Prompt - All of the data needs to be printed again, exactly as written.

——

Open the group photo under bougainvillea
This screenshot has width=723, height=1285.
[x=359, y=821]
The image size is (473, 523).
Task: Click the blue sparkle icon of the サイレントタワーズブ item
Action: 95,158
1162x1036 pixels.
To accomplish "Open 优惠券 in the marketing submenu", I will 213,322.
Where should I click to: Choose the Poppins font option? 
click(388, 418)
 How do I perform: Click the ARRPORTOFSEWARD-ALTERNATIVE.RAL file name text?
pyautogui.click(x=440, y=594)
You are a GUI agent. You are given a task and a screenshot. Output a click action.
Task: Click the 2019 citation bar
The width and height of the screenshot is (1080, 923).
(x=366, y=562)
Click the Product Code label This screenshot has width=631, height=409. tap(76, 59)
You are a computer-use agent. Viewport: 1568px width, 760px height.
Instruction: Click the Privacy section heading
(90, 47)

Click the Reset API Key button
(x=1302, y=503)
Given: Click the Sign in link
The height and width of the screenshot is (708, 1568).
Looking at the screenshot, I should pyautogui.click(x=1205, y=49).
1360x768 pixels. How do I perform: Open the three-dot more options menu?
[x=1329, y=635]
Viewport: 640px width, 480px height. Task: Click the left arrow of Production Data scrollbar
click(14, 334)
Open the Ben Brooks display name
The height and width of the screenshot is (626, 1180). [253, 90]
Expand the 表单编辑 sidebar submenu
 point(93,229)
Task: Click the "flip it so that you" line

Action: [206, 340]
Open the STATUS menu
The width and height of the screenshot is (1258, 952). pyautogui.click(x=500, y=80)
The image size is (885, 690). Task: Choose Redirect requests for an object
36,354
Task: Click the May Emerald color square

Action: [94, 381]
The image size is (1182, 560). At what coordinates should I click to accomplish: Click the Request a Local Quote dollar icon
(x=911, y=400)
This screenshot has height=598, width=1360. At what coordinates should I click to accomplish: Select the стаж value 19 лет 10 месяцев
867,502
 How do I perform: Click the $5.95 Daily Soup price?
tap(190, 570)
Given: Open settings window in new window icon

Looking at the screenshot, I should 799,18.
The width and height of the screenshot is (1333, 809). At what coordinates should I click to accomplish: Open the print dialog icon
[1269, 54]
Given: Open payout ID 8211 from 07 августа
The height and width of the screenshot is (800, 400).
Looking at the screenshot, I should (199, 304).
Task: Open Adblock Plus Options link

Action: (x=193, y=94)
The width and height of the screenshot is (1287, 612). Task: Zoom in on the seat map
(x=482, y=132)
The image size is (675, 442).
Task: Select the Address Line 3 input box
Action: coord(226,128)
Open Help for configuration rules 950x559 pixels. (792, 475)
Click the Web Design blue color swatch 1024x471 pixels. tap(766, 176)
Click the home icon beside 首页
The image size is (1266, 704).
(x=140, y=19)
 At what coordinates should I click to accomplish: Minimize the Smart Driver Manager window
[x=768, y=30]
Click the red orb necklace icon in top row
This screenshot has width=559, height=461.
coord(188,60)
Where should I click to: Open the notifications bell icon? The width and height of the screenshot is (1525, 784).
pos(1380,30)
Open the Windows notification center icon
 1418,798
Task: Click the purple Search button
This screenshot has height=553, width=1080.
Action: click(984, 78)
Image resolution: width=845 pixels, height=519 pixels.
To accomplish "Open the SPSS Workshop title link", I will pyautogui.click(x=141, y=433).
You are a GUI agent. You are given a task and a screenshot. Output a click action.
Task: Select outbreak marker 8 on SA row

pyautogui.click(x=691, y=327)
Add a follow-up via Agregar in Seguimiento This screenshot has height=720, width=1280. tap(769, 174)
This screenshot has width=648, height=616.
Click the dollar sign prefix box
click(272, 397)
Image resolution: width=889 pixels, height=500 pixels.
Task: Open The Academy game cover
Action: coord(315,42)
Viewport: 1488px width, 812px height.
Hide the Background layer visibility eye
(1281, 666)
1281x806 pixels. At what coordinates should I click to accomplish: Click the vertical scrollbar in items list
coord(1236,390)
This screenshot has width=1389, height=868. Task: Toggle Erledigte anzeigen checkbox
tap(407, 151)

——

Solution to this task -
Open the group photo under bougainvillea
This screenshot has width=723, height=1285.
[x=359, y=821]
The image size is (473, 523).
Task: Click the blue sparkle icon of the サイレントタワーズブ item
Action: 95,158
1162x1036 pixels.
To accomplish "Open 优惠券 in the marketing submenu", I will 213,322.
Where should I click to: Choose the Poppins font option? 
click(388, 418)
 How do I perform: Click the ARRPORTOFSEWARD-ALTERNATIVE.RAL file name text?
pyautogui.click(x=440, y=594)
You are a GUI agent. You are given a task and a screenshot. Output a click action.
Task: Click the 2019 citation bar
The width and height of the screenshot is (1080, 923).
(x=366, y=562)
Click the Product Code label This screenshot has width=631, height=409. tap(76, 59)
You are a computer-use agent. Viewport: 1568px width, 760px height.
Instruction: Click the Privacy section heading
(90, 47)

Click the Reset API Key button
(x=1302, y=503)
Given: Click the Sign in link
The height and width of the screenshot is (708, 1568).
Looking at the screenshot, I should pyautogui.click(x=1205, y=49).
1360x768 pixels. How do I perform: Open the three-dot more options menu?
[x=1329, y=635]
Viewport: 640px width, 480px height. Task: Click the left arrow of Production Data scrollbar
click(14, 334)
Open the Ben Brooks display name
The height and width of the screenshot is (626, 1180). [253, 90]
Expand the 表单编辑 sidebar submenu
 point(93,229)
Task: Click the "flip it so that you" line

Action: [206, 340]
Open the STATUS menu
The width and height of the screenshot is (1258, 952). pyautogui.click(x=500, y=80)
The image size is (885, 690). Task: Choose Redirect requests for an object
36,354
Task: Click the May Emerald color square

Action: [94, 381]
The image size is (1182, 560). At what coordinates should I click to accomplish: Click the Request a Local Quote dollar icon
(x=911, y=400)
This screenshot has height=598, width=1360. At what coordinates should I click to accomplish: Select the стаж value 19 лет 10 месяцев
867,502
 How do I perform: Click the $5.95 Daily Soup price?
tap(190, 570)
Given: Open settings window in new window icon

Looking at the screenshot, I should 799,18.
The width and height of the screenshot is (1333, 809). At what coordinates should I click to accomplish: Open the print dialog icon
[1269, 54]
Given: Open payout ID 8211 from 07 августа
The height and width of the screenshot is (800, 400).
Looking at the screenshot, I should (199, 304).
Task: Open Adblock Plus Options link

Action: (x=193, y=94)
The width and height of the screenshot is (1287, 612). Task: Zoom in on the seat map
(x=482, y=132)
The image size is (675, 442).
Task: Select the Address Line 3 input box
Action: coord(226,128)
Open Help for configuration rules 950x559 pixels. (792, 475)
Click the Web Design blue color swatch 1024x471 pixels. tap(766, 176)
Click the home icon beside 首页
The image size is (1266, 704).
(x=140, y=19)
 At what coordinates should I click to accomplish: Minimize the Smart Driver Manager window
[x=768, y=30]
Click the red orb necklace icon in top row
This screenshot has width=559, height=461.
coord(188,60)
Where should I click to: Open the notifications bell icon? The width and height of the screenshot is (1525, 784).
pos(1380,30)
Open the Windows notification center icon
 1418,798
Task: Click the purple Search button
This screenshot has height=553, width=1080.
Action: click(984, 78)
Image resolution: width=845 pixels, height=519 pixels.
To accomplish "Open the SPSS Workshop title link", I will pyautogui.click(x=141, y=433).
You are a GUI agent. You are given a task and a screenshot. Output a click action.
Task: Select outbreak marker 8 on SA row

pyautogui.click(x=691, y=327)
Add a follow-up via Agregar in Seguimiento This screenshot has height=720, width=1280. tap(769, 174)
This screenshot has width=648, height=616.
Click the dollar sign prefix box
click(272, 397)
Image resolution: width=889 pixels, height=500 pixels.
Task: Open The Academy game cover
Action: coord(315,42)
Viewport: 1488px width, 812px height.
Hide the Background layer visibility eye
(1281, 666)
1281x806 pixels. At what coordinates should I click to accomplish: Click the vertical scrollbar in items list
coord(1236,390)
This screenshot has width=1389, height=868. Task: Toggle Erledigte anzeigen checkbox
tap(407, 151)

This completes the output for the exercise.